= Beginning of Section =

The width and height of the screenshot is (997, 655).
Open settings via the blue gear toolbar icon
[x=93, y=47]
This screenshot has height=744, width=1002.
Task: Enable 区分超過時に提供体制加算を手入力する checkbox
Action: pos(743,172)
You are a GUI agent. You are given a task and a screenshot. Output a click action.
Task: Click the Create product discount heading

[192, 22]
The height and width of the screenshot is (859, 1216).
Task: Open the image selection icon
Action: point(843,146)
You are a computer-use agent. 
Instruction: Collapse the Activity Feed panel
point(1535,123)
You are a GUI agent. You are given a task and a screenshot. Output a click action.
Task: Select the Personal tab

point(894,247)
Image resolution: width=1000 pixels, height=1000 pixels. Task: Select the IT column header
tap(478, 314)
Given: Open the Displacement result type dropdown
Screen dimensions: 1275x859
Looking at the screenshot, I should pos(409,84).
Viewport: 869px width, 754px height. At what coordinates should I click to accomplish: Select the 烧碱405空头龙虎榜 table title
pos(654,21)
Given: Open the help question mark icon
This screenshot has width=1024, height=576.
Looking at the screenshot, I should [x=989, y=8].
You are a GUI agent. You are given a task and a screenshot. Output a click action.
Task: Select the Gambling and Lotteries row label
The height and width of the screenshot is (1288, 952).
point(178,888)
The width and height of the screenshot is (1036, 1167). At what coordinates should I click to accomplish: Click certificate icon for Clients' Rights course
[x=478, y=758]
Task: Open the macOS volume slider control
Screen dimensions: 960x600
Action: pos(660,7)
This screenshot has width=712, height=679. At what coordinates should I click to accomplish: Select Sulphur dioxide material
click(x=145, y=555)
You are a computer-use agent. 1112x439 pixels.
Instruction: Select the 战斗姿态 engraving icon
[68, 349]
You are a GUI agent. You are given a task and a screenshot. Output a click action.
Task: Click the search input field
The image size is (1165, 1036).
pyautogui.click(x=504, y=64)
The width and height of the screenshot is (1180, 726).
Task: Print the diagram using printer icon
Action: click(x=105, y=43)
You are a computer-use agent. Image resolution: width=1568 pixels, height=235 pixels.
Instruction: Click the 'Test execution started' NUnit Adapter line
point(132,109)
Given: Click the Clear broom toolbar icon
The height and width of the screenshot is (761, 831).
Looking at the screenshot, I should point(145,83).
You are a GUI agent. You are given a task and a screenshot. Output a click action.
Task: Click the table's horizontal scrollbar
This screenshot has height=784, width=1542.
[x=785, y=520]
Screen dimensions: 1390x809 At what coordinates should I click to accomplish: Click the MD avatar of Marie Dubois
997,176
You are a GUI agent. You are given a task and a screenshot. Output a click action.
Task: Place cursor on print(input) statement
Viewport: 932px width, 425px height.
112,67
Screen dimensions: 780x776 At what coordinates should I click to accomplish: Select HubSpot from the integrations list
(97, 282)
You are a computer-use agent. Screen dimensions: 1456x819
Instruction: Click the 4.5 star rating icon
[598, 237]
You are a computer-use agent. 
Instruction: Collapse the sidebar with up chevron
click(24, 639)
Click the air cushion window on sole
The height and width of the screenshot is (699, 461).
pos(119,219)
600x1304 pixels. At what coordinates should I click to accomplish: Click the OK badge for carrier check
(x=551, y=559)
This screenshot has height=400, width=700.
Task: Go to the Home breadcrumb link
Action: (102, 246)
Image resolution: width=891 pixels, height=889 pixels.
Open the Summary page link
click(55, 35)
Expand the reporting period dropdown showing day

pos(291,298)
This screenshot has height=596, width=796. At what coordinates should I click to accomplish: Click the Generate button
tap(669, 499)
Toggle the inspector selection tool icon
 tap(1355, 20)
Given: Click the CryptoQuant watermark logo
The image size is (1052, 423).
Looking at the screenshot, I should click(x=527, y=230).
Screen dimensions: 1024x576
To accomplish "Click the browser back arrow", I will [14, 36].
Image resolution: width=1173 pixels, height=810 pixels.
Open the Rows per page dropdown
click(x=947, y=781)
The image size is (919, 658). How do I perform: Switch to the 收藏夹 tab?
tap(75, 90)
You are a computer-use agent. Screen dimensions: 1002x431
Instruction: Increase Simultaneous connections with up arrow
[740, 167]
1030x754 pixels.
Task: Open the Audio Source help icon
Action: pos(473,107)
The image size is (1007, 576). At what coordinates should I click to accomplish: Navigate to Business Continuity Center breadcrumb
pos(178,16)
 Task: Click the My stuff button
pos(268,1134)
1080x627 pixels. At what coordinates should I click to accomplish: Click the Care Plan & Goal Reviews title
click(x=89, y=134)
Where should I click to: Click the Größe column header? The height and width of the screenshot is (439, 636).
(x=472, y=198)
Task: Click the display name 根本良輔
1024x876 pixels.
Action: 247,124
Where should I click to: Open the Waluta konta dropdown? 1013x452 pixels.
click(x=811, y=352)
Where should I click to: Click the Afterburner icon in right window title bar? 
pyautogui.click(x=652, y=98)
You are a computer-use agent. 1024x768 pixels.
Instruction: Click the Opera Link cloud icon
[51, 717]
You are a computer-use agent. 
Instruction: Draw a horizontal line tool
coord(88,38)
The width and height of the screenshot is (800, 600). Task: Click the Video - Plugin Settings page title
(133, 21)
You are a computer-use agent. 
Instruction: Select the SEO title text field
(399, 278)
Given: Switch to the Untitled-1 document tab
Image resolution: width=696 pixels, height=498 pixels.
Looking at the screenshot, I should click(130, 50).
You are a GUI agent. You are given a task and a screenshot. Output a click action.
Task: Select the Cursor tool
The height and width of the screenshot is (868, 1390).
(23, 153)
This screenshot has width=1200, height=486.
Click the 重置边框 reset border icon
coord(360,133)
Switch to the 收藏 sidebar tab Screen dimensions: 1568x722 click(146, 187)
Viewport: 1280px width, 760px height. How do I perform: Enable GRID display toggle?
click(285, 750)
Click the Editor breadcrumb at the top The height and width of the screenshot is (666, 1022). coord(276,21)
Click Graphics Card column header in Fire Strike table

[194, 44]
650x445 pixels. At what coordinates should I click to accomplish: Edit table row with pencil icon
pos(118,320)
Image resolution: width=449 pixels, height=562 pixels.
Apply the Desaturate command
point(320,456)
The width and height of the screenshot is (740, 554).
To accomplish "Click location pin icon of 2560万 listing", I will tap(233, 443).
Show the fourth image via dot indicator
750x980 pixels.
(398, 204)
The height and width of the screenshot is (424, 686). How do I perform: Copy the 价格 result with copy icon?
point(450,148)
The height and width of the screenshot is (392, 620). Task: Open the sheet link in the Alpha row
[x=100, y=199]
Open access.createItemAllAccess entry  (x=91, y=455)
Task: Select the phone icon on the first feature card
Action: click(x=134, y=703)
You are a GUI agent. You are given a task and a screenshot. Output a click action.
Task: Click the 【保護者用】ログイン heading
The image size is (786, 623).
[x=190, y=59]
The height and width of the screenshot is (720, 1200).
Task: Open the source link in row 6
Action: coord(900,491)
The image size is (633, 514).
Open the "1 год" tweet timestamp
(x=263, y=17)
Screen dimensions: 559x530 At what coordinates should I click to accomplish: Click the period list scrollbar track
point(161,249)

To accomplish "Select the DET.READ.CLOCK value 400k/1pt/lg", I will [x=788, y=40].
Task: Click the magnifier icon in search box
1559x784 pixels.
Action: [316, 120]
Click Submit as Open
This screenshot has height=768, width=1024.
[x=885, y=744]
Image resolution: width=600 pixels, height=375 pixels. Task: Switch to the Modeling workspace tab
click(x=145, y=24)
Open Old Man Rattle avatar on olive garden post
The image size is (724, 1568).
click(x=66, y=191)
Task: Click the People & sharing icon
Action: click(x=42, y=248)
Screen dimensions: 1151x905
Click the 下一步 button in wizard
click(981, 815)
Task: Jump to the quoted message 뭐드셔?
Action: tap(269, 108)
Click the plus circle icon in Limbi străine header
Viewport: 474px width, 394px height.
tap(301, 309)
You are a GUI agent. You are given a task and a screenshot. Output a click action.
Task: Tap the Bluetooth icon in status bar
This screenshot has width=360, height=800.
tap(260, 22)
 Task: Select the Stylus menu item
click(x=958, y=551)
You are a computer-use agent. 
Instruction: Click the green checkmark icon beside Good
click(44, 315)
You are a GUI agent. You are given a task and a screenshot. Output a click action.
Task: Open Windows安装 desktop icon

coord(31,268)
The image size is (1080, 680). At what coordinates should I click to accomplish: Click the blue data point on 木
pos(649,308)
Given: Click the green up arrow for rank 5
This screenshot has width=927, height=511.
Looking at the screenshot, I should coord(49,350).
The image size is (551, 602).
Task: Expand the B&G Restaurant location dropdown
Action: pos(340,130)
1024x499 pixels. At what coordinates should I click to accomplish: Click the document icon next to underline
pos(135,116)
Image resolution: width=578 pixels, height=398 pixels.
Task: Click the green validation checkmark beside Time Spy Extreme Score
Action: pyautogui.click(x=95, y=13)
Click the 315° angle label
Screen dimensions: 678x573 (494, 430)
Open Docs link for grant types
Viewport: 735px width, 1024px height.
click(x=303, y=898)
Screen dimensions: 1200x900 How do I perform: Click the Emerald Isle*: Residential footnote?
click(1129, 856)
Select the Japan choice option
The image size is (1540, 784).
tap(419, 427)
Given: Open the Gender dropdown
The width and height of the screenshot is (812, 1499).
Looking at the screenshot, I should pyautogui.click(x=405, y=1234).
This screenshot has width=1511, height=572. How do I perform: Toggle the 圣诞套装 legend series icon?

= End of Section =

What you should do:
Once you have found every line in the listing that holds the string "input", copy each of them.

Solved problem:
Task: Click the search input field
Task: Place cursor on print(input) statement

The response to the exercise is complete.